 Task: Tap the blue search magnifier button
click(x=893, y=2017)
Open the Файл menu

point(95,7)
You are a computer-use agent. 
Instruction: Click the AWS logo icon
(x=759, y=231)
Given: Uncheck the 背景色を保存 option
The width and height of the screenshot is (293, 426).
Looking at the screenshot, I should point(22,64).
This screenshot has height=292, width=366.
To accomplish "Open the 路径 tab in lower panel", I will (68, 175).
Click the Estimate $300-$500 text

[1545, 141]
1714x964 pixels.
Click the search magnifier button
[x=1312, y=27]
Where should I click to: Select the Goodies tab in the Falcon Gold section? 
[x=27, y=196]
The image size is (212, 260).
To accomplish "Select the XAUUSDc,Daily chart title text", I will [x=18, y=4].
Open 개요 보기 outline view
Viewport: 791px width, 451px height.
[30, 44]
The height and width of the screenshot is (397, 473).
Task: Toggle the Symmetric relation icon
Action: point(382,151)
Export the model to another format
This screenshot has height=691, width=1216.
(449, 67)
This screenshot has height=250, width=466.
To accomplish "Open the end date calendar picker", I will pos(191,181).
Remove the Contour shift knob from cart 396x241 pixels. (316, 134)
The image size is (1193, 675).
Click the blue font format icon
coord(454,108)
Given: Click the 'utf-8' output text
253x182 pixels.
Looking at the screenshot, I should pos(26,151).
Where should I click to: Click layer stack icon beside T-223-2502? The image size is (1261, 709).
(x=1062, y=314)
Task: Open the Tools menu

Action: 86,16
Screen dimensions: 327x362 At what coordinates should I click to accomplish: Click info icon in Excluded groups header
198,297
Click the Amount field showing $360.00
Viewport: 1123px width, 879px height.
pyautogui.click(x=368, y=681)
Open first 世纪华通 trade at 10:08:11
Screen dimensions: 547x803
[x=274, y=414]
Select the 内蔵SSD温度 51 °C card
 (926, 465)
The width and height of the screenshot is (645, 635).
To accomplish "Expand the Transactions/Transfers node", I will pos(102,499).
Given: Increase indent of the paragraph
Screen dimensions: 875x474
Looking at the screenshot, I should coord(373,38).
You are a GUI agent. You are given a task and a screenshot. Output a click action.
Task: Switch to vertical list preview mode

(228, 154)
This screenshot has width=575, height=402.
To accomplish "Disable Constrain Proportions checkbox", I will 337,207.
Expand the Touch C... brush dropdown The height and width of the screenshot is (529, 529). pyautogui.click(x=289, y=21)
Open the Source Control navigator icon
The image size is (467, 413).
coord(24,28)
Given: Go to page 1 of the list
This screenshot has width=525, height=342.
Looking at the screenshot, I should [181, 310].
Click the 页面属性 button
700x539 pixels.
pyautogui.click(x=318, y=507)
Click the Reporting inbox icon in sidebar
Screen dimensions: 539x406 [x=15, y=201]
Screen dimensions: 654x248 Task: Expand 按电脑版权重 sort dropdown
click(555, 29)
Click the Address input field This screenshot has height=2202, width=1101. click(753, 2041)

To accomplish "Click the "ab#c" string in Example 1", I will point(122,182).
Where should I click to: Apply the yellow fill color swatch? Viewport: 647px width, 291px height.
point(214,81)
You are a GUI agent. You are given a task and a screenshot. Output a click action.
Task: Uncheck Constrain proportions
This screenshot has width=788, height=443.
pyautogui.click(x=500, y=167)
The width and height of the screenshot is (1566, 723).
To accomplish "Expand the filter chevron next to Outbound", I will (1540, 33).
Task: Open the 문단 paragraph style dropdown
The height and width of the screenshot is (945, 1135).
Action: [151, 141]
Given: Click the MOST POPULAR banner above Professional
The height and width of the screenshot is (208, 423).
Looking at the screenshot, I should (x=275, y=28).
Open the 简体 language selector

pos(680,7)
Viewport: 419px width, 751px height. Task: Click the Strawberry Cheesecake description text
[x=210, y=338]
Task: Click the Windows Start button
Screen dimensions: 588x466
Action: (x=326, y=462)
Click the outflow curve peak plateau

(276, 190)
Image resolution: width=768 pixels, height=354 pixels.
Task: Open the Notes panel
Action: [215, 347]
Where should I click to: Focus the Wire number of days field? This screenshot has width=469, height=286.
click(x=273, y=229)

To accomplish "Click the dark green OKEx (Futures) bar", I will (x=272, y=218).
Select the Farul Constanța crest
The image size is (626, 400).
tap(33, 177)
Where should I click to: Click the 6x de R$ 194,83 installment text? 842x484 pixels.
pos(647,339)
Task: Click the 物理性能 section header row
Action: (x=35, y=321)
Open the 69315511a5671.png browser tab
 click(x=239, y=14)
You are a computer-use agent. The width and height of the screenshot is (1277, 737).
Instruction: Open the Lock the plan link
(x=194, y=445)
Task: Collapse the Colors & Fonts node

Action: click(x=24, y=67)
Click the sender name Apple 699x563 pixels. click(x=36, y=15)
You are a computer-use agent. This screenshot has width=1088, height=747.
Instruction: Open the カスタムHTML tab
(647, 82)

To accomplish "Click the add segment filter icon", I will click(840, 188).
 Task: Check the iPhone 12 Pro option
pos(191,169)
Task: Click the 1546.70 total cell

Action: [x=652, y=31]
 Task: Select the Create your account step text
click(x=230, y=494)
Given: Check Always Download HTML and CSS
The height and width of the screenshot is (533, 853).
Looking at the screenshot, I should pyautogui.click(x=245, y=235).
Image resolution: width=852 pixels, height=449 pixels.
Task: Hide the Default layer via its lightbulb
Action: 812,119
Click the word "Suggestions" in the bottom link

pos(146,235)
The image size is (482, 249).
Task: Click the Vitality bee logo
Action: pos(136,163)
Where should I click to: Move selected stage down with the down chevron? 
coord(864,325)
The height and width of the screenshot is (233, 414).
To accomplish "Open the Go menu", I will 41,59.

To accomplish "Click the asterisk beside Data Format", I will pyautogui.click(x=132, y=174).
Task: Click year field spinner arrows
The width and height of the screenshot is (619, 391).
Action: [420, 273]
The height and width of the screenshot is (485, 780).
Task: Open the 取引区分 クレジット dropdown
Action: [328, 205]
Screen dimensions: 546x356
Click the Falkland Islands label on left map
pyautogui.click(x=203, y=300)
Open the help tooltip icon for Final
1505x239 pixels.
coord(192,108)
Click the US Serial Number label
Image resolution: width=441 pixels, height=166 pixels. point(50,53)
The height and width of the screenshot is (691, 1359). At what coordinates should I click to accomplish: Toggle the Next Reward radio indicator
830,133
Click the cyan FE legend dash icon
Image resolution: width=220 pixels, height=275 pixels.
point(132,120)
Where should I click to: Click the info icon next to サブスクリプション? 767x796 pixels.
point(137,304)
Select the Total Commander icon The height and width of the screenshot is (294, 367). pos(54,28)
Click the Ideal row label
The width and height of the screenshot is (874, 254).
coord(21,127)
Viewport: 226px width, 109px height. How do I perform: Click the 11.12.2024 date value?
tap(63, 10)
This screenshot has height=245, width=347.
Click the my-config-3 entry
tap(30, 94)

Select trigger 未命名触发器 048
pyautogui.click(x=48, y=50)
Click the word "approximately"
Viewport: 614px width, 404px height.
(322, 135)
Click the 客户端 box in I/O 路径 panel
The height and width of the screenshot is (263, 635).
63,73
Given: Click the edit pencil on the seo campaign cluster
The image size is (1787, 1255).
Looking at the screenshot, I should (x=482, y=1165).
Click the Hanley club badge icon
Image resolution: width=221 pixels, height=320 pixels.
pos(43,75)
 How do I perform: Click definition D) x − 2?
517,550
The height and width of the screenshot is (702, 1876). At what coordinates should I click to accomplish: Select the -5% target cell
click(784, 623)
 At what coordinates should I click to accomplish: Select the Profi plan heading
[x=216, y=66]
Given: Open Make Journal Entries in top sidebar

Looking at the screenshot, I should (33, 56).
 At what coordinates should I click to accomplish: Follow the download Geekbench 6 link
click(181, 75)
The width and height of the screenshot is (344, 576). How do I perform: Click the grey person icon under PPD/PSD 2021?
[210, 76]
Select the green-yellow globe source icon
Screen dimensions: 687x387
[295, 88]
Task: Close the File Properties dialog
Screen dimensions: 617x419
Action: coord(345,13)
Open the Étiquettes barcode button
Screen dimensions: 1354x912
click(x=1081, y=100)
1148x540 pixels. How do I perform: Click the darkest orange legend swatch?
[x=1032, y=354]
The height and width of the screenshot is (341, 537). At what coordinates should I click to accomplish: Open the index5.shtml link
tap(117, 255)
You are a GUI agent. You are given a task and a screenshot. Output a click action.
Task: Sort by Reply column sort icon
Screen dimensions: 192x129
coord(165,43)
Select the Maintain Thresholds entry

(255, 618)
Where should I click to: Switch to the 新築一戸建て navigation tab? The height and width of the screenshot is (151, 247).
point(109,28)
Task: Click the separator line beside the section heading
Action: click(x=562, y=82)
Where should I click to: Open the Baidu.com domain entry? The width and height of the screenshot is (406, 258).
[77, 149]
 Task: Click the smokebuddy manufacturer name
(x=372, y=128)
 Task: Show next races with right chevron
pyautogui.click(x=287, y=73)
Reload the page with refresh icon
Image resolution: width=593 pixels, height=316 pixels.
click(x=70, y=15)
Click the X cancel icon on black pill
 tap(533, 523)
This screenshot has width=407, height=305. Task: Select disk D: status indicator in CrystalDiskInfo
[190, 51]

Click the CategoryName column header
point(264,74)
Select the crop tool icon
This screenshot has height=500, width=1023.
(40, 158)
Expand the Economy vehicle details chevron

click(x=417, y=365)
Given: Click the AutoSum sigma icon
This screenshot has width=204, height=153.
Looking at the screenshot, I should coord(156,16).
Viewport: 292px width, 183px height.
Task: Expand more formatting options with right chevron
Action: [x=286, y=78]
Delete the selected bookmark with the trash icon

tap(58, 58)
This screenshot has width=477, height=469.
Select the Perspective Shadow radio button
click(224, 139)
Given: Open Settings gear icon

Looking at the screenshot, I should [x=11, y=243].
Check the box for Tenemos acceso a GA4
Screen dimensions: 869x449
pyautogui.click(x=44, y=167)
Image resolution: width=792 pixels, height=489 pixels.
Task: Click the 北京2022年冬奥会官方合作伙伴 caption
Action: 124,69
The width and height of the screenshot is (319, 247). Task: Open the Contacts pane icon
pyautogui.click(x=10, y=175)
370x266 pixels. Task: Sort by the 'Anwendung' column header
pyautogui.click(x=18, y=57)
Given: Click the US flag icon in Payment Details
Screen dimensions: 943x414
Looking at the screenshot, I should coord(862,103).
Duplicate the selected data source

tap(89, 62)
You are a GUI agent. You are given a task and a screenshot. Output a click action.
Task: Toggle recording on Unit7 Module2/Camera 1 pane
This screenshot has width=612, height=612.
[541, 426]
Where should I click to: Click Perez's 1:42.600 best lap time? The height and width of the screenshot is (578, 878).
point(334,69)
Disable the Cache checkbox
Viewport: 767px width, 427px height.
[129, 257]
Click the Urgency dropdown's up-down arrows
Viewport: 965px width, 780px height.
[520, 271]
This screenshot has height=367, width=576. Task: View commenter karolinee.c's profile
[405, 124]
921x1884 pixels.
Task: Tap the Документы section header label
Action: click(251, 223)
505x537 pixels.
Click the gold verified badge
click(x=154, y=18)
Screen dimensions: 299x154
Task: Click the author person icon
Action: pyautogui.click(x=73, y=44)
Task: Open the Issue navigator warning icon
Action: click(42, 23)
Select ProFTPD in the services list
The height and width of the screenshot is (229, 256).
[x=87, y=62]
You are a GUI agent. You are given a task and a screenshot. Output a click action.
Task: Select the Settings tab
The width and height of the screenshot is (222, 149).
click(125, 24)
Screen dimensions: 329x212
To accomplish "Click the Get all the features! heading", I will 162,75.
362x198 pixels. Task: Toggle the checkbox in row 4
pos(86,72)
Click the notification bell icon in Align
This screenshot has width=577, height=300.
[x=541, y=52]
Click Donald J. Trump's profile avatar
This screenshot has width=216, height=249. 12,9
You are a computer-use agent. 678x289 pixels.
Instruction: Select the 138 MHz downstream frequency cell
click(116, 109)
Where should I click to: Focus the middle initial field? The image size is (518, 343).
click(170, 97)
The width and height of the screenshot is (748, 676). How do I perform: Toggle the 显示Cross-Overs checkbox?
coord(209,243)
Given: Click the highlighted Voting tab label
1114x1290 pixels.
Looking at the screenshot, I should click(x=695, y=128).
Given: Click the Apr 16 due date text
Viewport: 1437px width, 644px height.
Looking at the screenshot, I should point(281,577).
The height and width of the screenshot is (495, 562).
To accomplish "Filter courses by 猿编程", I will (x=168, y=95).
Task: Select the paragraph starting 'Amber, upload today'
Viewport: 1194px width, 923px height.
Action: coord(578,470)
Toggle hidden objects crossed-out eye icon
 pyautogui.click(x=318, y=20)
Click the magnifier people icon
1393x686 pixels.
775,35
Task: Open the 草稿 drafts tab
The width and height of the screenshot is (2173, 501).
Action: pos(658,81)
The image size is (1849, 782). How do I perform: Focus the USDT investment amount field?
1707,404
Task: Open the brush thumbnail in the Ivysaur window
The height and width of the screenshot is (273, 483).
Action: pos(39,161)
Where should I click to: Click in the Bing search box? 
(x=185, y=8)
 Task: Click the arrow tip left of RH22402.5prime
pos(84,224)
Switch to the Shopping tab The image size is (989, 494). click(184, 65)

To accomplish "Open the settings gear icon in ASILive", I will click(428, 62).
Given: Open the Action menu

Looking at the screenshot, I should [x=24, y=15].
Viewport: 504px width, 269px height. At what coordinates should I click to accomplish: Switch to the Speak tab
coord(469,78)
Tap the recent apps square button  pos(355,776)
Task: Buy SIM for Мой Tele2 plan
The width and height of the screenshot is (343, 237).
* * * * * * * * *
- WHAT IS NEEDED: Could you repeat exactly the lines above from the line with "Remove the Contour" up to and including the line with "This screenshot has width=575, height=402.", and only those?

- WRITTEN SOLUTION:
Remove the Contour shift knob from cart 396x241 pixels. (316, 134)
The image size is (1193, 675).
Click the blue font format icon
coord(454,108)
Given: Click the 'utf-8' output text
253x182 pixels.
Looking at the screenshot, I should pos(26,151).
Where should I click to: Click layer stack icon beside T-223-2502? The image size is (1261, 709).
(x=1062, y=314)
Task: Open the Tools menu

Action: 86,16
Screen dimensions: 327x362 At what coordinates should I click to accomplish: Click info icon in Excluded groups header
198,297
Click the Amount field showing $360.00
Viewport: 1123px width, 879px height.
pyautogui.click(x=368, y=681)
Open first 世纪华通 trade at 10:08:11
Screen dimensions: 547x803
[x=274, y=414]
Select the 内蔵SSD温度 51 °C card
 (926, 465)
The width and height of the screenshot is (645, 635).
To accomplish "Expand the Transactions/Transfers node", I will pos(102,499).
Given: Increase indent of the paragraph
Screen dimensions: 875x474
Looking at the screenshot, I should coord(373,38).
You are a GUI agent. You are given a task and a screenshot. Output a click action.
Task: Switch to vertical list preview mode

(228, 154)
This screenshot has width=575, height=402.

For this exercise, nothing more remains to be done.